In the UK, rightsholders have the power to demand arbitrary censorship of websites they dislike, and ISPs are required to block those sites. The Premier League — the multibillion-dollar football organization — carelessly added the IP address of a major web-host to its censorship list, and as a result blocked The Radio Times (the BBC's former listing service now operated by a private company), Galaxy Zoo (an important astronomical research project), and many other legitimate sites. People who tried to visit those sites instead saw a warning saying that the sites were devoted to copyright infringement and that anyone visiting them was also infringing copyright.
ISPs were flooded with complaints, and began to unblock the sites themselves. But the Premier League is outraged at this. They say that even if the Premier League censored the wrong sites, it isn't up to the ISPs to uncensor them — the ISPs are supposed to comply with the lists they get from rightsholders, no questions asked.
The way the system works is that the rights-holders are responsible for identifying which IP addresses are being used and then sending the details to the ISPs.
The court specifically said that ISPs are "wholly reliant" on the rights-holders "accurately identifying" which IPs should be blocked and had "no obligation" to check them themselves.
In addition to Radio Times, several football clubs – including Blackburn Rovers, Reading and Brentford – as well as the Notes from Nature science project and Galaxy Zoo space education site have been affected…

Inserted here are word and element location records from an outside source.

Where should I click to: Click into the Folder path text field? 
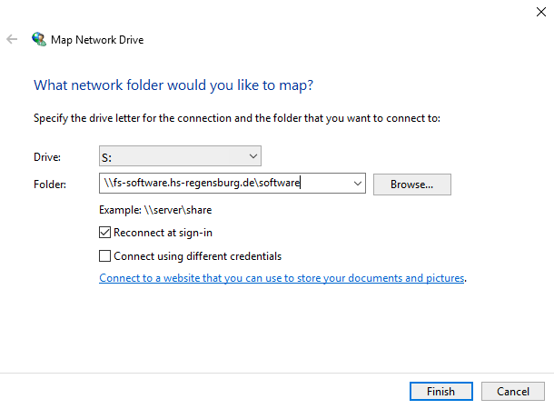coord(227,184)
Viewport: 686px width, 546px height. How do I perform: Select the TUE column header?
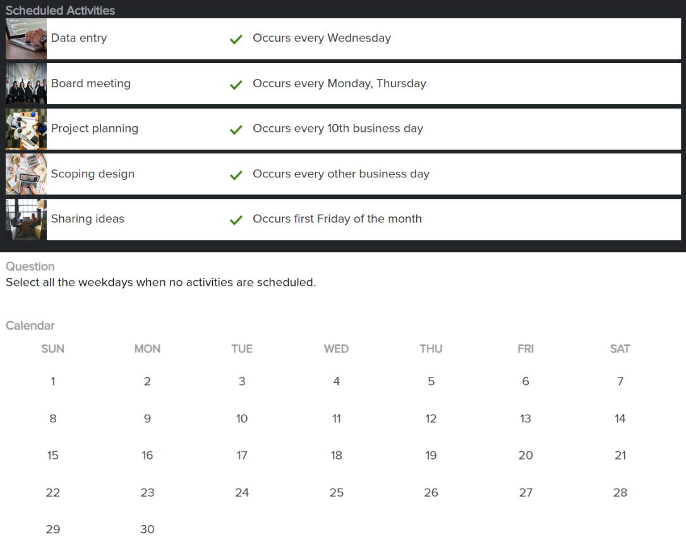pos(242,348)
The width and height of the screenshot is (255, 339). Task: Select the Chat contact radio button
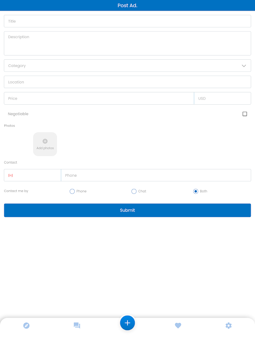134,192
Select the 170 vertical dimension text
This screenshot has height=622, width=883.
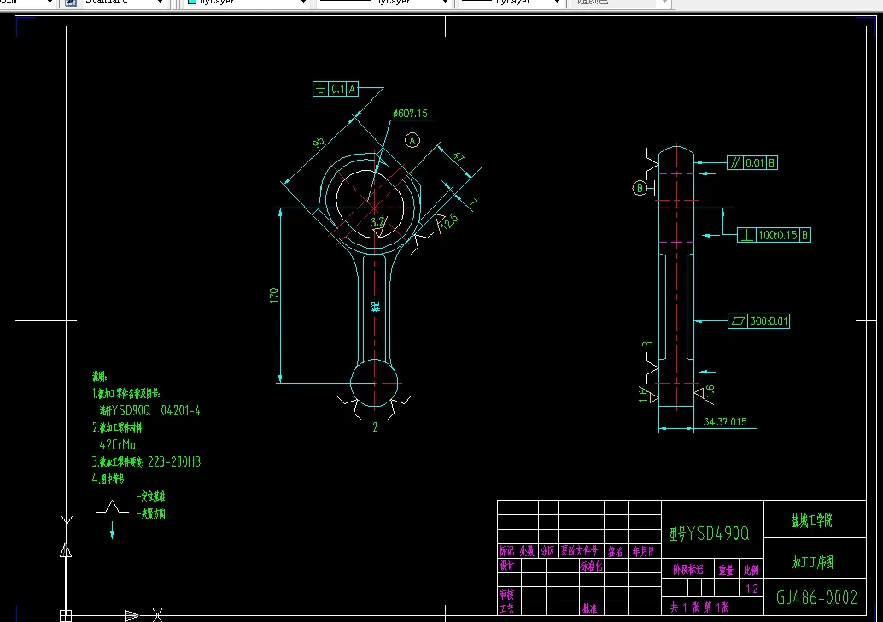click(x=273, y=296)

"The court order that requires internet service providers to block this website clearly states that any issues they have in implementing the block must be raised with the Premier League before taking any further action," said a spokesman.
"This is the first we have heard of this issue and are looking into it as a matter of urgency.
"The fact remains that the High Court has ordered an injunction requiring ISPs to block First Row Sports and we will continue to implement it and expect the ISPs to respect the ruling."